In machine learning, if the data is given in the form of non-numeric, then to convert it into the numeric form using the concept of encoding. There are different types of Encoding algorithms in machine learning which is given below:
Label Encoder
One hot encoding
Binary Encoding
Hashing
Target Encoding
Now we can go through "Label Encoder":
First import sklearn label encoder libraries:
import pandas as pd
from sklearn.preprocessing import LabelEncoder
Now fit data frame columns into the label encoder:
labelencoder = LabelEncoder()
df['x'] = labelencoder.fit_transform(df['x'])
Here 'x' is the column of the data frame
Example:
import pandas as pd
import numpy as np
# Define the headers since the data does not have any
headers = ["A", "B", "C", "D", "E","F", "G", "I", "J","K", "L", "M", "N", "O","P", "Q", "R", "S","T", "U", "V", "W", "X","Y", "Z", "A1"]

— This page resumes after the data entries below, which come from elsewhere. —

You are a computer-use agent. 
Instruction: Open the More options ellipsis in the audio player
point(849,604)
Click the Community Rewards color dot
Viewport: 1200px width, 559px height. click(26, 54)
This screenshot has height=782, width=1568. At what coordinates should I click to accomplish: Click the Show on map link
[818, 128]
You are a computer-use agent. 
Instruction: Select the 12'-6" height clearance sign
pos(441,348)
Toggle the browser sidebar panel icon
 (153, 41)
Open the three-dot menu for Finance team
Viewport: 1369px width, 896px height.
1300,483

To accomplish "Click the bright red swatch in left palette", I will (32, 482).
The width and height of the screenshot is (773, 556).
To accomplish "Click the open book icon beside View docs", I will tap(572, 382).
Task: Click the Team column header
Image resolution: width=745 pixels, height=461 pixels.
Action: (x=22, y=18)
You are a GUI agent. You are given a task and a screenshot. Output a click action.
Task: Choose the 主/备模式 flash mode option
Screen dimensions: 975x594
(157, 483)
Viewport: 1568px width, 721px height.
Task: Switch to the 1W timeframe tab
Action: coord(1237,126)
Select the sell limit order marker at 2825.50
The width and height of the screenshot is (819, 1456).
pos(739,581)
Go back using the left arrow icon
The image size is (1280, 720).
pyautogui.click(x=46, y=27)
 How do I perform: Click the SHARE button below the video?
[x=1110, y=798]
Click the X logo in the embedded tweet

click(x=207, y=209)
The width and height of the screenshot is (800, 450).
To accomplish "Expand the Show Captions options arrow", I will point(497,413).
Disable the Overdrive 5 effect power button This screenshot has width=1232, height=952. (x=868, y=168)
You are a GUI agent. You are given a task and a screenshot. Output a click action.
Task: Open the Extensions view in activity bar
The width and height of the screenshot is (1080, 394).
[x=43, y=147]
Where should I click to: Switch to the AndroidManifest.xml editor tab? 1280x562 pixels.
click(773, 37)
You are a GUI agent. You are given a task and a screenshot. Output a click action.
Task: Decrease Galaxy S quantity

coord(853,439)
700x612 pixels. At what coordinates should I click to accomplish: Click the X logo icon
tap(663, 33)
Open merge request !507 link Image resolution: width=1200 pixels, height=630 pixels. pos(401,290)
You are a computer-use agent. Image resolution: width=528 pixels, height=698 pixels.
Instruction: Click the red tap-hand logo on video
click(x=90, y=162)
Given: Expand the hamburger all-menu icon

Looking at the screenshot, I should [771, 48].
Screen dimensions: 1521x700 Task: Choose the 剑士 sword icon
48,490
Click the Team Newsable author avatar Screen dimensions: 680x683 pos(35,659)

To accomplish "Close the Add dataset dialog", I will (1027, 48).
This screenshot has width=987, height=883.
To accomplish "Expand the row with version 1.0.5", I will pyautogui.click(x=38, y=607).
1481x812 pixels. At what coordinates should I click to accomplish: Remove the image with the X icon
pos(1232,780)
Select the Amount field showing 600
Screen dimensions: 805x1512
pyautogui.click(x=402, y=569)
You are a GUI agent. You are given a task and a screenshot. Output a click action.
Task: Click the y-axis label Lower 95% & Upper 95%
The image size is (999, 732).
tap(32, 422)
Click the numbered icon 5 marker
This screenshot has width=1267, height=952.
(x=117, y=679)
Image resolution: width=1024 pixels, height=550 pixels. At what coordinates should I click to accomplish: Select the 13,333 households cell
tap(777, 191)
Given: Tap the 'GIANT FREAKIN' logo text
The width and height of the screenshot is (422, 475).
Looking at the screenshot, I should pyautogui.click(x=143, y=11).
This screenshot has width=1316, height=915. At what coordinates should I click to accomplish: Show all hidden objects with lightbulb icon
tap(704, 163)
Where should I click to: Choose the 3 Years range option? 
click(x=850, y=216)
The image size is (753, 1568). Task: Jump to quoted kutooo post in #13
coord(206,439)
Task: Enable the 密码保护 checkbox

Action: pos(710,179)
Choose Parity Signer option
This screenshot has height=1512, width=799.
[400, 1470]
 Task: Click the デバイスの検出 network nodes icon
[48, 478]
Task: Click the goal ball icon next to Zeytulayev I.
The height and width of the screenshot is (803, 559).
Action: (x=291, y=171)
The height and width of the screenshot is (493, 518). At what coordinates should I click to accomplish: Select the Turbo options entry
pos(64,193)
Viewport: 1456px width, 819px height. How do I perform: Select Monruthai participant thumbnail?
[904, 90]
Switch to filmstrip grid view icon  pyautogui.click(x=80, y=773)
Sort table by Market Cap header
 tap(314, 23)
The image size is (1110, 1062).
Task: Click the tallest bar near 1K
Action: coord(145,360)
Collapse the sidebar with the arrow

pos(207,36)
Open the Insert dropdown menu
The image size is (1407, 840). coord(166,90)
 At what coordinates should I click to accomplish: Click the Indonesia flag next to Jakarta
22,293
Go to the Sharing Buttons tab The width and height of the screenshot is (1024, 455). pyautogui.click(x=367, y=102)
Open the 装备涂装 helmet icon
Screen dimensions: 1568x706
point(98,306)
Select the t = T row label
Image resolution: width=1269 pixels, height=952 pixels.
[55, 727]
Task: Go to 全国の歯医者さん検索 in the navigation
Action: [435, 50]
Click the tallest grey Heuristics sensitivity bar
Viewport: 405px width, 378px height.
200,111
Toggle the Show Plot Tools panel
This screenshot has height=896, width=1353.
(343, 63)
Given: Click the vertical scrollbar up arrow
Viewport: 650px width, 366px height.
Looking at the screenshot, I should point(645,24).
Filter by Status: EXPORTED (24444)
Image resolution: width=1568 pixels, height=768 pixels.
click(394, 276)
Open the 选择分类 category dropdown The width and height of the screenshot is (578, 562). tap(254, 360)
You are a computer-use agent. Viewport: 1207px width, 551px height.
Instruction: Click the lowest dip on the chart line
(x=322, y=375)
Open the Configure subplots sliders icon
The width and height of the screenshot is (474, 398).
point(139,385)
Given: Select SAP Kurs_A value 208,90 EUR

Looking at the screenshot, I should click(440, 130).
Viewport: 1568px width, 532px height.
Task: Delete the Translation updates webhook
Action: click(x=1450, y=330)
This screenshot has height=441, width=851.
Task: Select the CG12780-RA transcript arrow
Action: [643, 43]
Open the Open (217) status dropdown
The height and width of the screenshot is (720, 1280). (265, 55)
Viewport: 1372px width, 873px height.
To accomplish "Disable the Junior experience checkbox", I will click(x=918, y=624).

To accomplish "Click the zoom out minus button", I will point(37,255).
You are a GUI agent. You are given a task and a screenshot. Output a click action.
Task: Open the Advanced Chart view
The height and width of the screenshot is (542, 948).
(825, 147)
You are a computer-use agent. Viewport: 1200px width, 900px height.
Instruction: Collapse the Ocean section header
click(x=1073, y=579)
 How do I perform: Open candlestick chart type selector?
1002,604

# Read in the CSV file and convert "?" to NaN
df = pd.read_csv("http://mlr.cs.umass.edu/ml/machine-learning-databases/autos/imports-85.data",
header=None, names=headers, na_values="?" )
df.head()
Now we will apply the label encoding on column 'E', which is non-numeric form:
#Now we convert 'E' column into the numeric using the label encoding in pandas dataframe
from sklearn.preprocessing import LabelEncoder
labelencoder = LabelEncoder()
df['E'] = labelencoder.fit_transform(df['E'])
And it displays the following result:
You can see into the above data frame output result column 'E' is successfully encoded into the numeric form.